A Universal Non-Parametric Approach For Improved Molecular Sequence Analysis
Sarwan Ali, Tamkanat E Ali, Prakash Chourasia, Murray Patterson
TL;DR
The paper addresses molecular sequence classification with limited data and resources by replacing deep neural networks with a compression-based, non-parametric pipeline. It combines lossless compression, Normalized Compression Distance, and kernel methods to produce a distance matrix, which is converted to a Gaussian kernel and reduced via kernel PCA to obtain informative embeddings. The approach achieves state-of-the-art or competitive performance on real-world datasets (e.g., Human DNA) without heavy parameter tuning, demonstrating improved efficiency and scalability. This has practical impact for low-resource biology and rapid analysis contexts, offering an accessible alternative to pretrained language models and large neural nets.
Abstract
In the field of biological research, it is essential to comprehend the characteristics and functions of molecular sequences. The classification of molecular sequences has seen widespread use of neural network-based techniques. Despite their astounding accuracy, these models often require a substantial number of parameters and more data collection. In this work, we present a novel approach based on the compression-based Model, motivated from \cite{jiang2023low}, which combines the simplicity of basic compression algorithms like Gzip and Bz2, with Normalized Compression Distance (NCD) algorithm to achieve better performance on classification tasks without relying on handcrafted features or pre-trained models.

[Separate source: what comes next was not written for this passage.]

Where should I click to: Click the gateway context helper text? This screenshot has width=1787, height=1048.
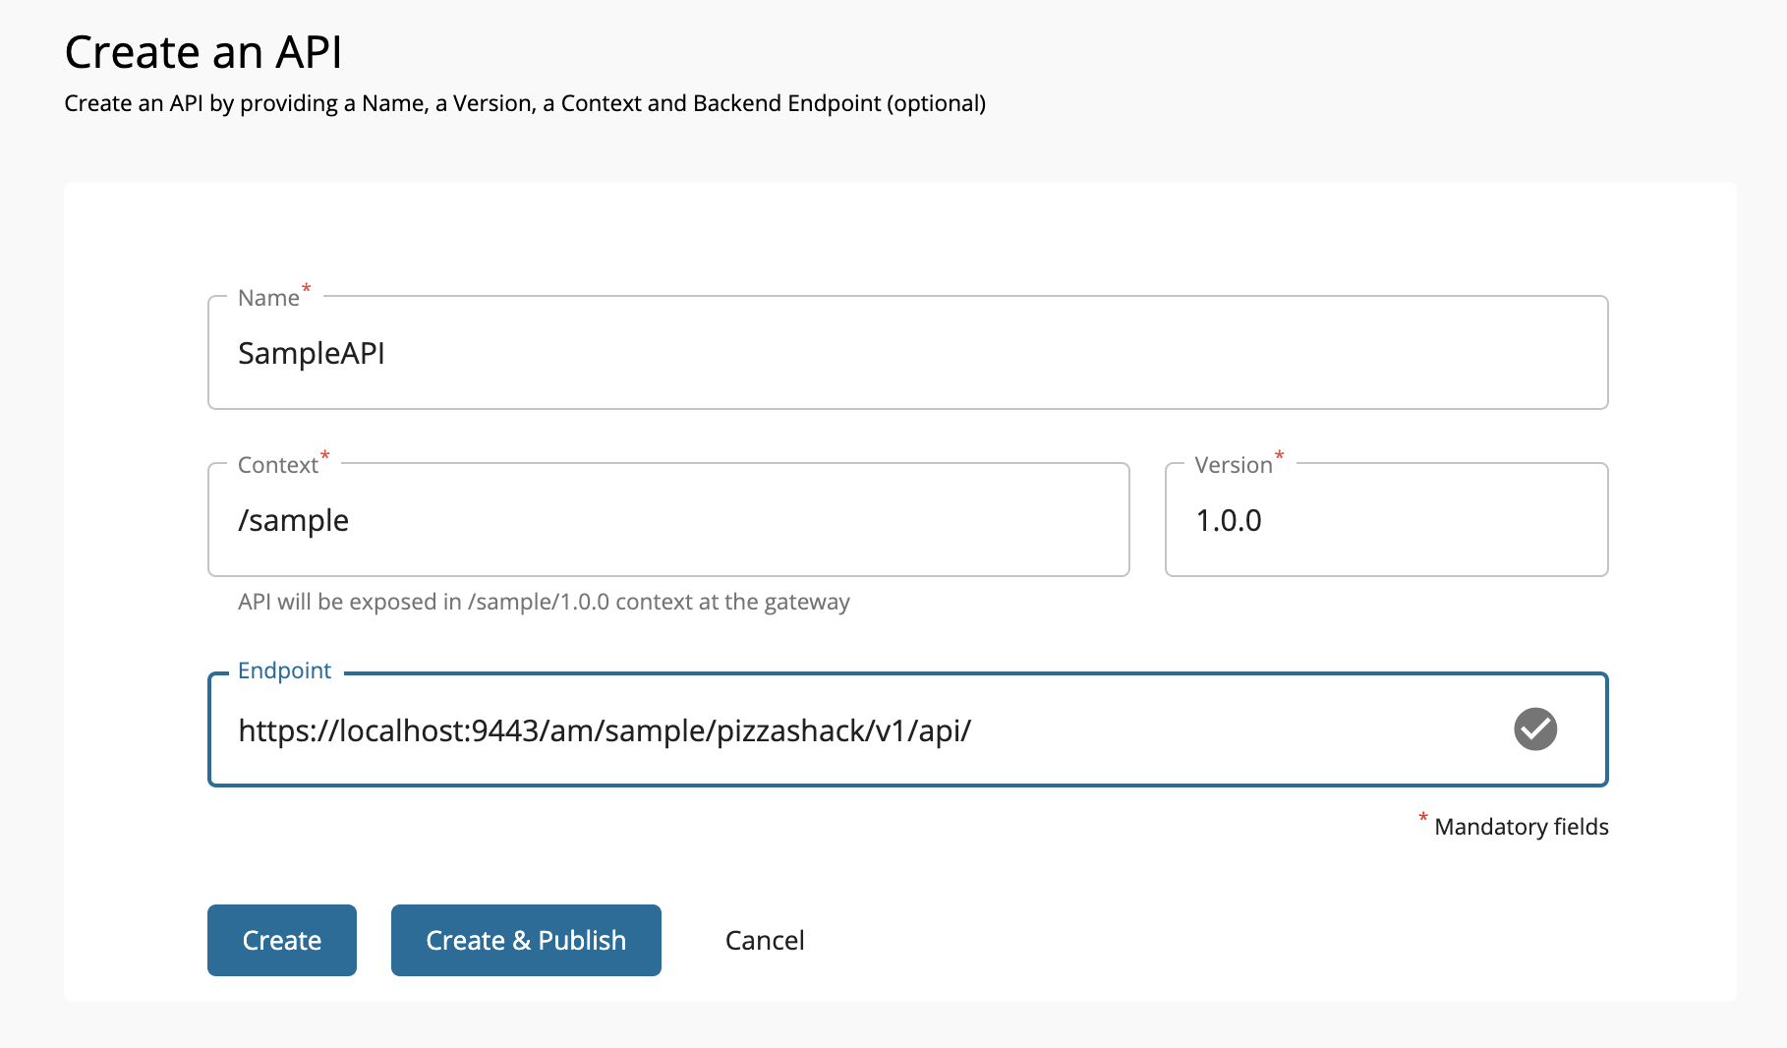543,602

Firstly, we compress the molecular sequence using well-known compression algorithms, such as Gzip and Bz2. By leveraging the latent structure encoded in compressed files, we compute the Normalized Compression Distance between each pair of molecular sequences, which is derived from the Kolmogorov complexity. This gives us a distance matrix, which is the input for generating a kernel matrix using a Gaussian kernel. Next, we employ kernel Principal Component Analysis (PCA) to get the vector representations for the corresponding molecular sequence, capturing important structural and functional information. The resulting vector representations provide an efficient yet effective solution for molecular sequence analysis and can be used in ML-based downstream tasks. The proposed approach eliminates the need for computationally intensive Deep Neural Networks (DNNs), with their large parameter counts and data requirements. Instead, it leverages a lightweight and universally accessible compression-based model.